Gomes expressed particular concern that, despite Prime Minister Joseph Muscat's remarks that no stone would be left unturned to find out who commissioned Caruana Galizia's brutal murder last October, the magistrate tasked with investigating is overburdened with hundreds of other cases.

She said the same can be said for the other magistrates who are tasked with investigating Konrad Mizzi, Keith Schembri and the Prime Minister's wife.

Giegold described his "shock" that despite the numerous revelations made known through the Daphne Project, such as documents about Mizzi's offshore Panama companies and the contradictory explanations he provided were not followed up by investigative committees at a Parliamentary level.

He delivered a stark warning that Malta's booming economy could be seriously risked if the perception of impunity continues to strengthen by a lack of investigations or prosecution.
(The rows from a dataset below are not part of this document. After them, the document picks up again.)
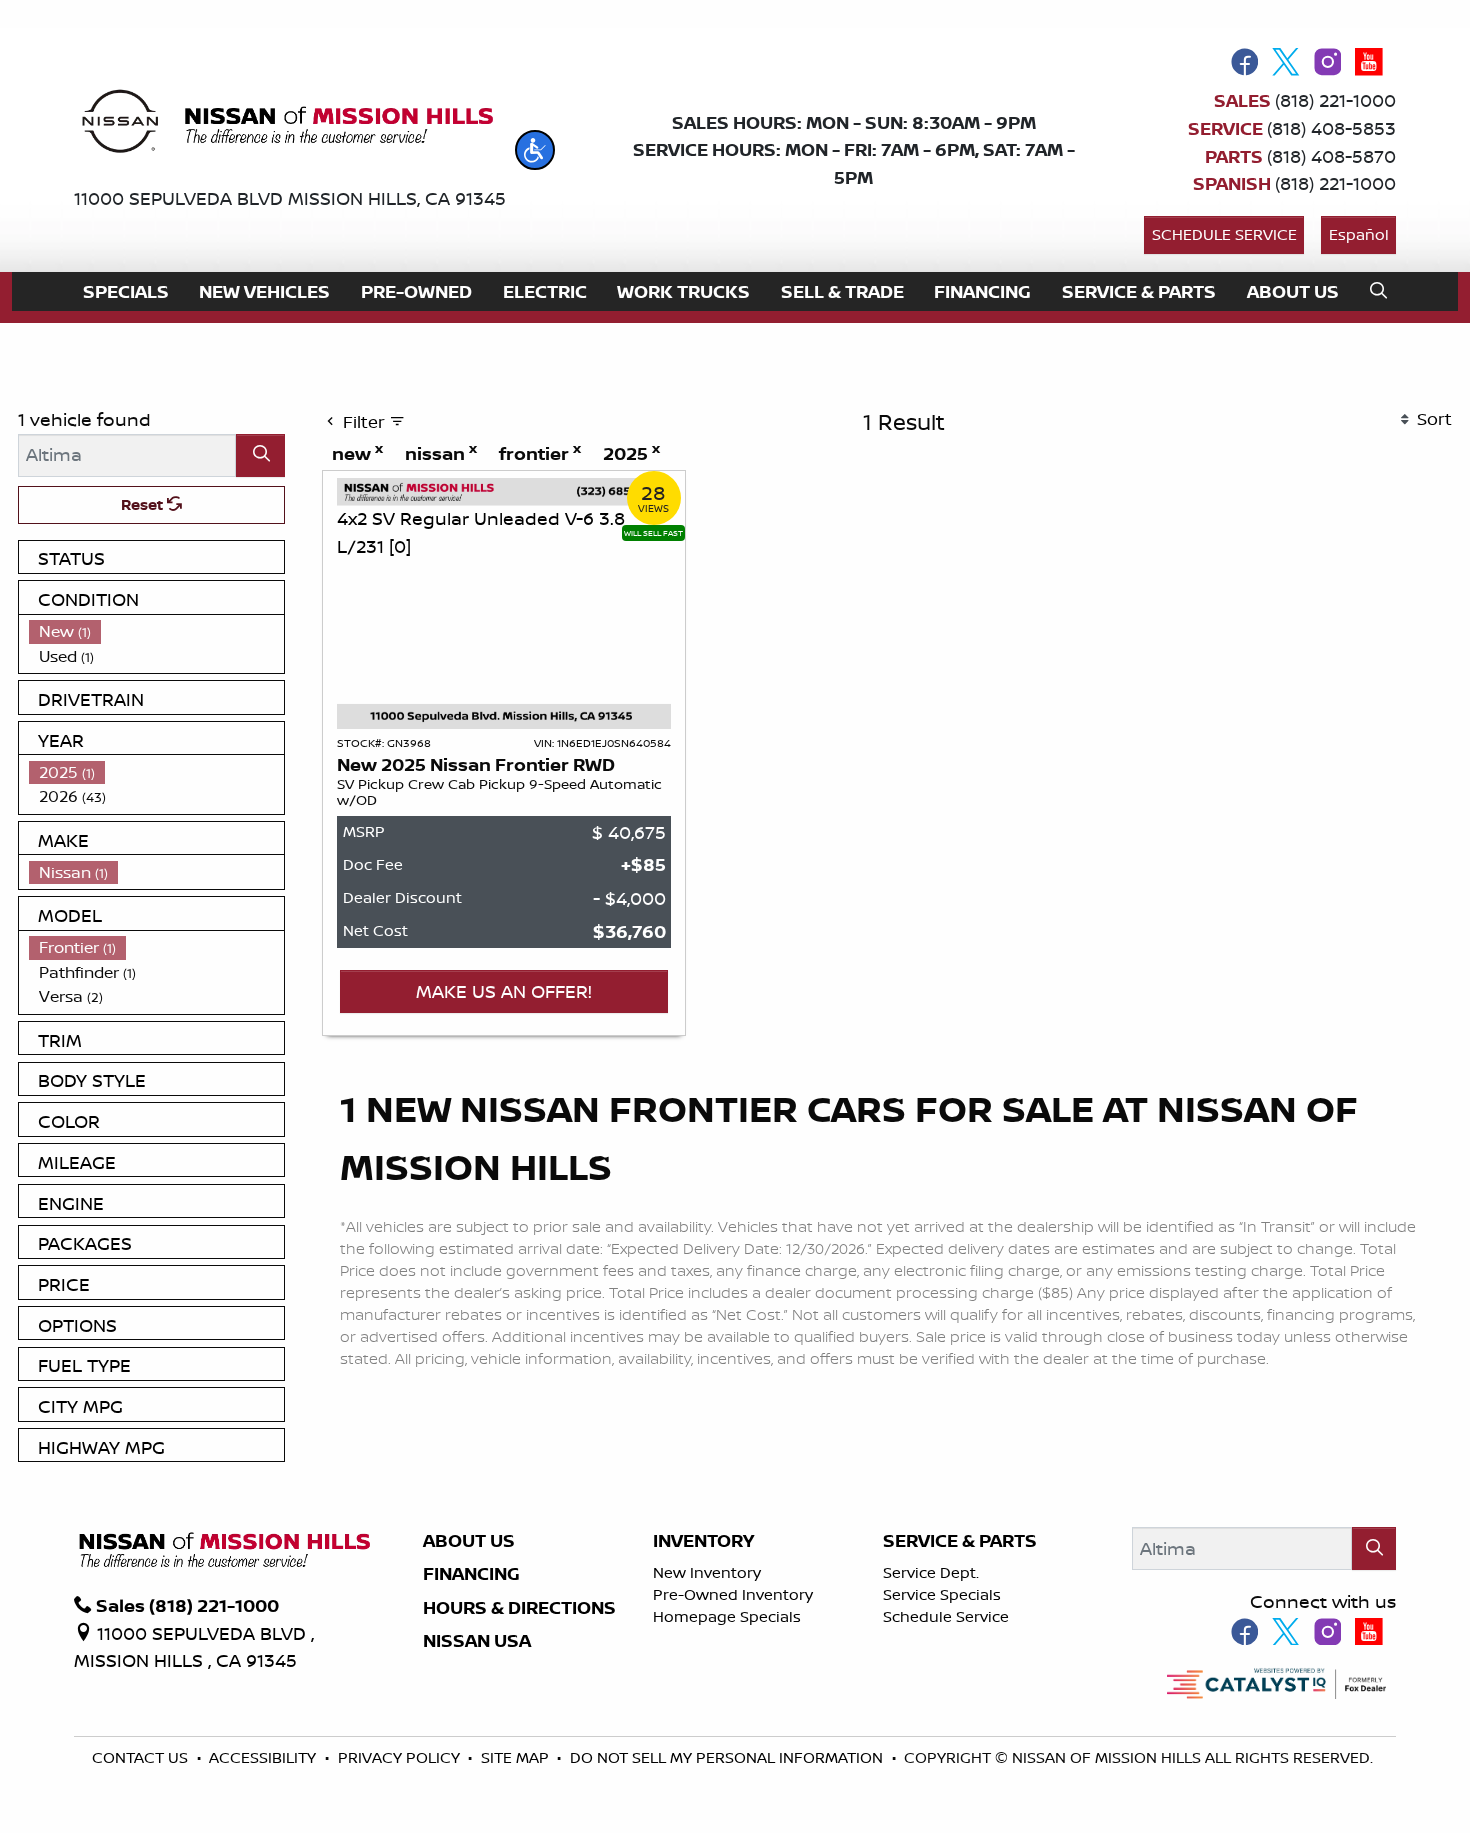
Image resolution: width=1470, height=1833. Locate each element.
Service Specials (942, 1594)
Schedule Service (1224, 234)
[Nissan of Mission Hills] (286, 125)
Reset (144, 504)
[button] (535, 150)
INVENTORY (703, 1541)
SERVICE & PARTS (960, 1541)
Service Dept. (931, 1572)
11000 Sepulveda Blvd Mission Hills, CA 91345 (290, 198)
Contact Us (142, 1757)
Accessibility (264, 1757)
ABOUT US (469, 1541)
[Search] (260, 455)
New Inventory (707, 1572)
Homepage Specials (727, 1616)
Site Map (517, 1757)
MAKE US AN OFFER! (504, 991)
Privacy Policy (401, 1757)
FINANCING (471, 1574)
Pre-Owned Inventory (733, 1594)
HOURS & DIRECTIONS (519, 1608)
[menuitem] (157, 631)
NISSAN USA (477, 1641)
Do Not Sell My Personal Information (728, 1757)
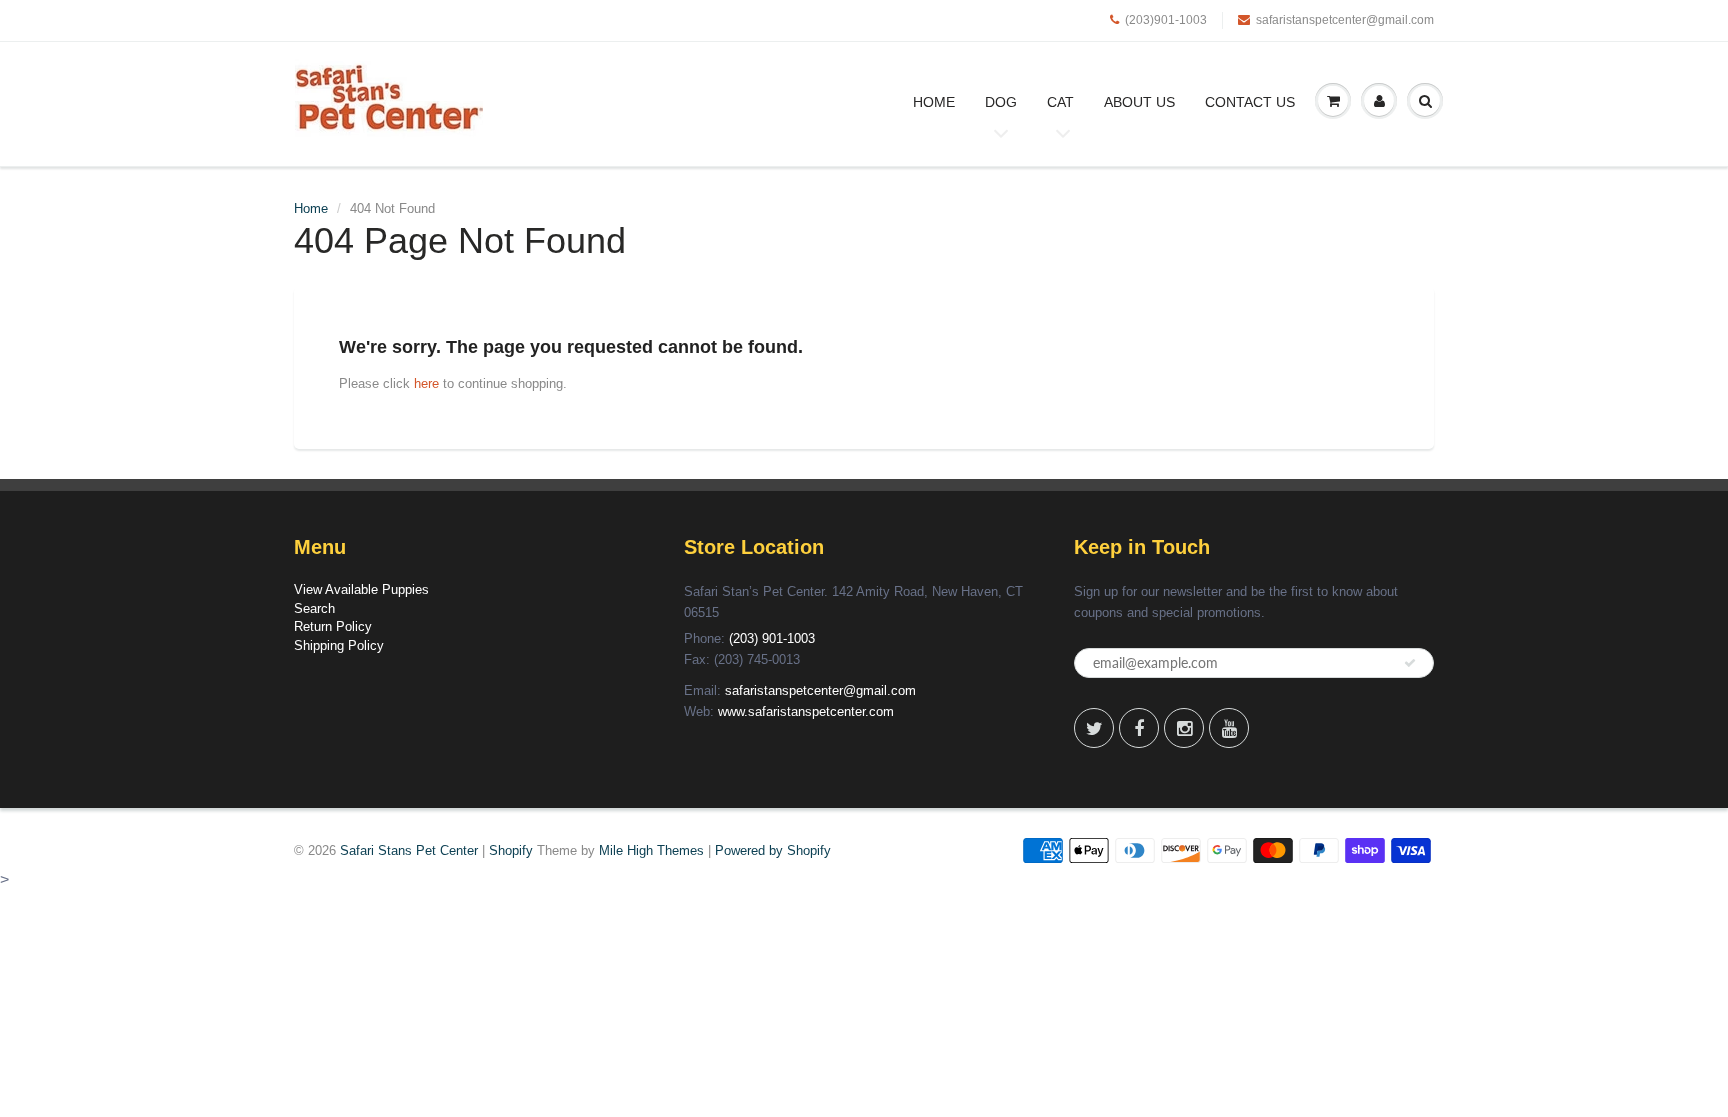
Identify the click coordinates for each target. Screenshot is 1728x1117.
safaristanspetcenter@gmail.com (1345, 20)
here (426, 383)
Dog (1001, 102)
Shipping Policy (339, 645)
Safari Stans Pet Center (409, 850)
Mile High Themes (651, 850)
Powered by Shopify (773, 850)
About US (1139, 102)
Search (314, 608)
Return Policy (333, 626)
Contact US (1250, 102)
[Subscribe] (1410, 663)
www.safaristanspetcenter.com (806, 711)
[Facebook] (1139, 728)
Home (934, 102)
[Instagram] (1184, 728)
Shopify (511, 850)
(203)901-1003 (1166, 20)
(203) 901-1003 (772, 638)
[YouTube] (1229, 728)
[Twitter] (1094, 728)
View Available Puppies (361, 589)
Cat (1060, 102)
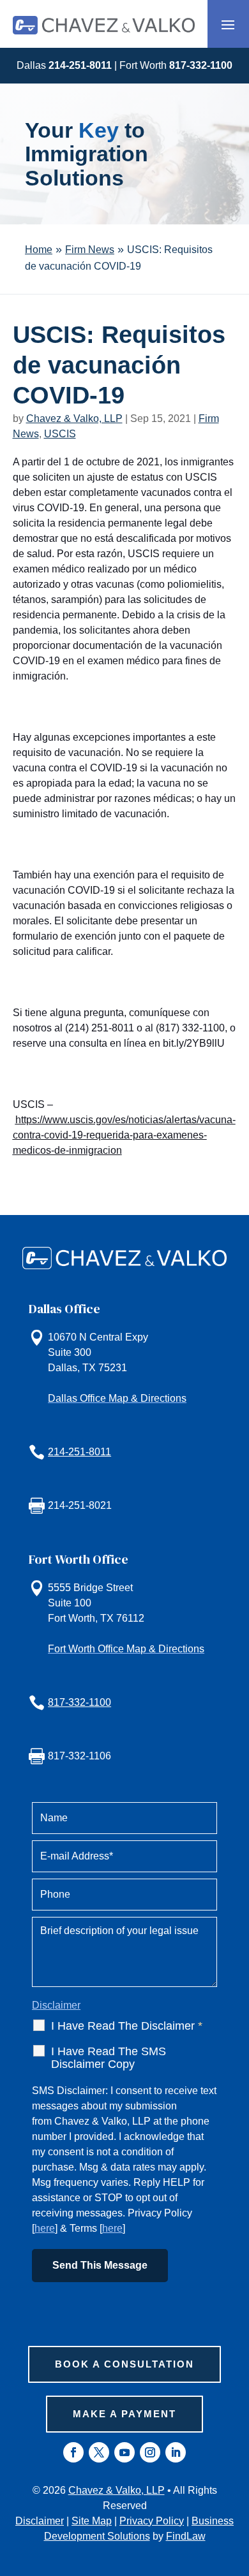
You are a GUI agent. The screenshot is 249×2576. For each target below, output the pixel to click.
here (44, 2228)
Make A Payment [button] (124, 2413)
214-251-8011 (80, 65)
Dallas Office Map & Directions (117, 1398)
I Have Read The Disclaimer (126, 2025)
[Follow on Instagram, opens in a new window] (150, 2452)
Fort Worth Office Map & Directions (126, 1648)
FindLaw (186, 2536)
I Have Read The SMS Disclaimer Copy (108, 2057)
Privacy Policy (151, 2520)
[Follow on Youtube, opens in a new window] (124, 2452)
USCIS (60, 433)
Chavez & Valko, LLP (74, 418)
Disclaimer (56, 2005)
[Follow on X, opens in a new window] (99, 2452)
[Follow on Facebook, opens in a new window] (73, 2452)
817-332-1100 (200, 65)
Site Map (92, 2520)
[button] (228, 24)
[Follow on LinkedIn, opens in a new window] (175, 2452)
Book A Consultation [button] (124, 2364)
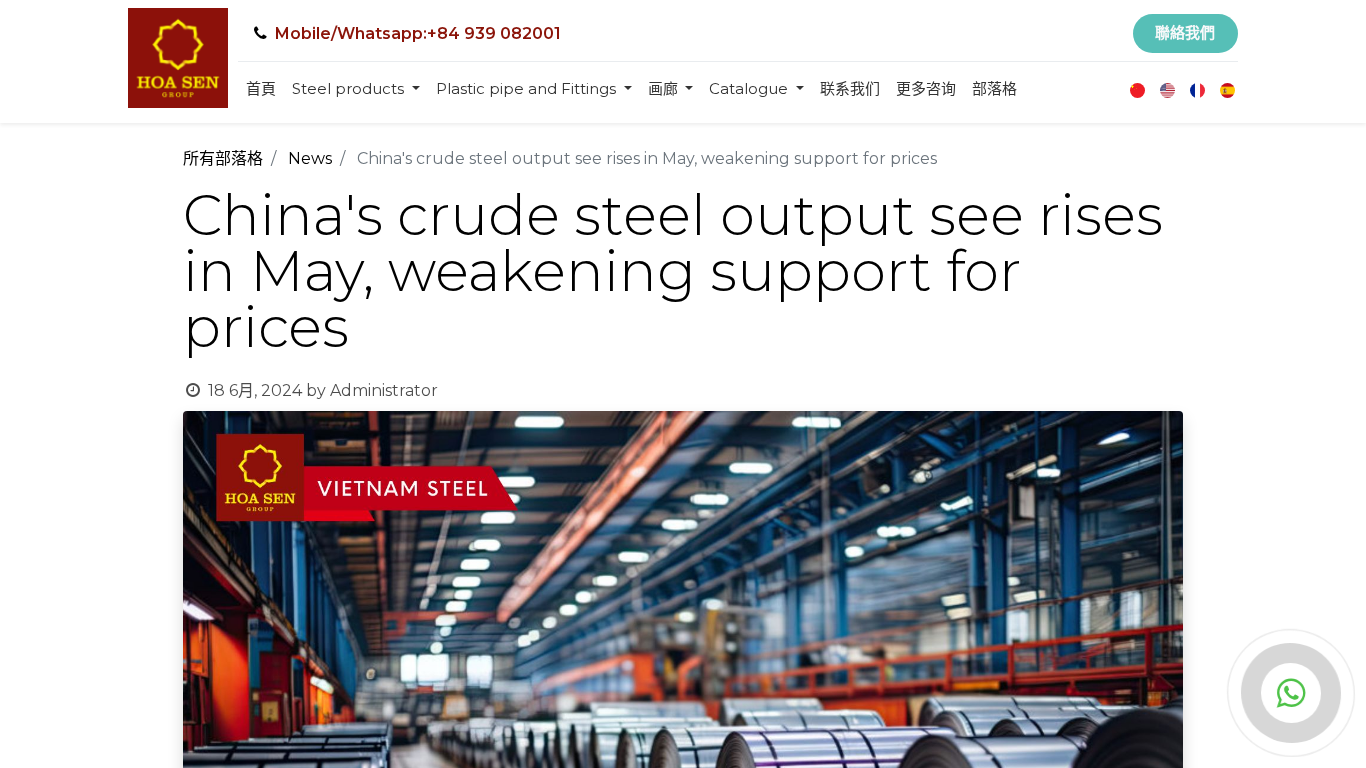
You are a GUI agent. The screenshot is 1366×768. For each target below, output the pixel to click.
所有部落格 (223, 158)
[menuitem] (261, 89)
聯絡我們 (1185, 32)
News (310, 158)
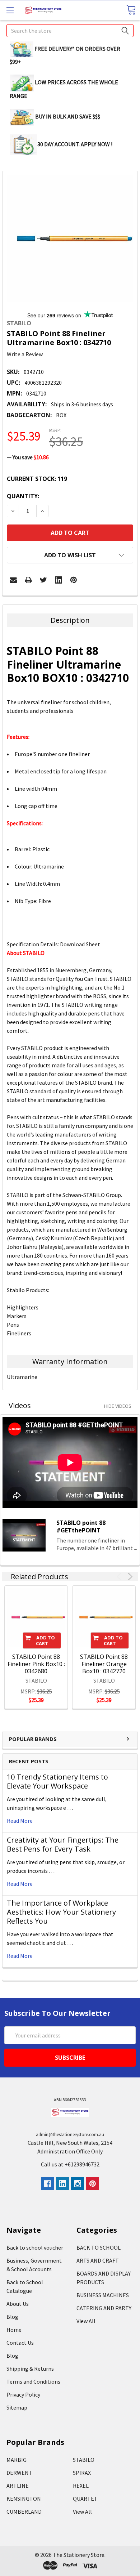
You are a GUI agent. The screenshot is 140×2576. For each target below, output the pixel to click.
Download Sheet (80, 944)
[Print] (28, 579)
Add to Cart (45, 1640)
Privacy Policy (23, 2394)
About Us (17, 2303)
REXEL (81, 2485)
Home (14, 2329)
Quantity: (23, 496)
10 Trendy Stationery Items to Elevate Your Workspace (57, 1781)
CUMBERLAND (24, 2511)
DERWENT (19, 2472)
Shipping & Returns (30, 2368)
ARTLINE (17, 2485)
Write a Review (25, 354)
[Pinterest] (73, 579)
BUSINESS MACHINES (102, 2295)
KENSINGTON (23, 2498)
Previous (120, 1576)
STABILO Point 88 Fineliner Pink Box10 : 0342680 (36, 1664)
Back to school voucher (34, 2247)
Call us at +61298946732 (70, 2164)
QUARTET (85, 2498)
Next (129, 1576)
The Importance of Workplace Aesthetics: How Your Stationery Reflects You (61, 1912)
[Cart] (131, 10)
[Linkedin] (58, 579)
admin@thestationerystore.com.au (70, 2134)
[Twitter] (43, 579)
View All (85, 2321)
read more (20, 1820)
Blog (12, 2316)
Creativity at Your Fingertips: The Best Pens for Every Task (62, 1844)
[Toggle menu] (10, 10)
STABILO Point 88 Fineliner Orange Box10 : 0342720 (104, 1664)
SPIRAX (82, 2472)
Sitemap (16, 2407)
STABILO (83, 2459)
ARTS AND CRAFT (97, 2260)
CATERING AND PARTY (103, 2308)
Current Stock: (37, 479)
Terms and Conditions (33, 2381)
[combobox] (70, 30)
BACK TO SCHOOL (98, 2247)
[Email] (13, 579)
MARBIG (16, 2459)
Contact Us (20, 2342)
Another bone of contention is the fact that there are very few investigations into money laundering in Malta, fewer prosecutions and in the event of a guilty verdict the penalties are relatively light when the financial sector represents such a major portion of Malta's economy.

Last Thursday, Parliament held a discussion on the recommendations from the rule of law report produced last January by an MEP delegation with Labour MPs saying criticising the report of being biased.

Gomes boldly said that not one single fact produced in the report has been disputed, but it was the interpretations that have been called into question.

 She highlighted how it was the MEPs who questioned how Pilatus Bank, the controversial entity at the centre of numerous allegations, was granted a license to operate in the first place. Months later the owner of Pilatus Bank was arrested in the USA and investigators stated that the bank was set up with criminal proceeds.

More damning are the statements made by Giegold and Gomes that Moneyval, a highly reputable committee from the Council of Europe which evaluates money laundering legislation is "seriously concerned". Finance Minister Edward Scicluna once sat on this committee.

Asked whether Gomes and Giegold believe there has been some form of state or police 'cover up' into the murder of Caruana Galizia, Gomes said she could not say but reports of the three suspect charged with carrying out the murder would indicate that they were tipped off and that this should be investigated further.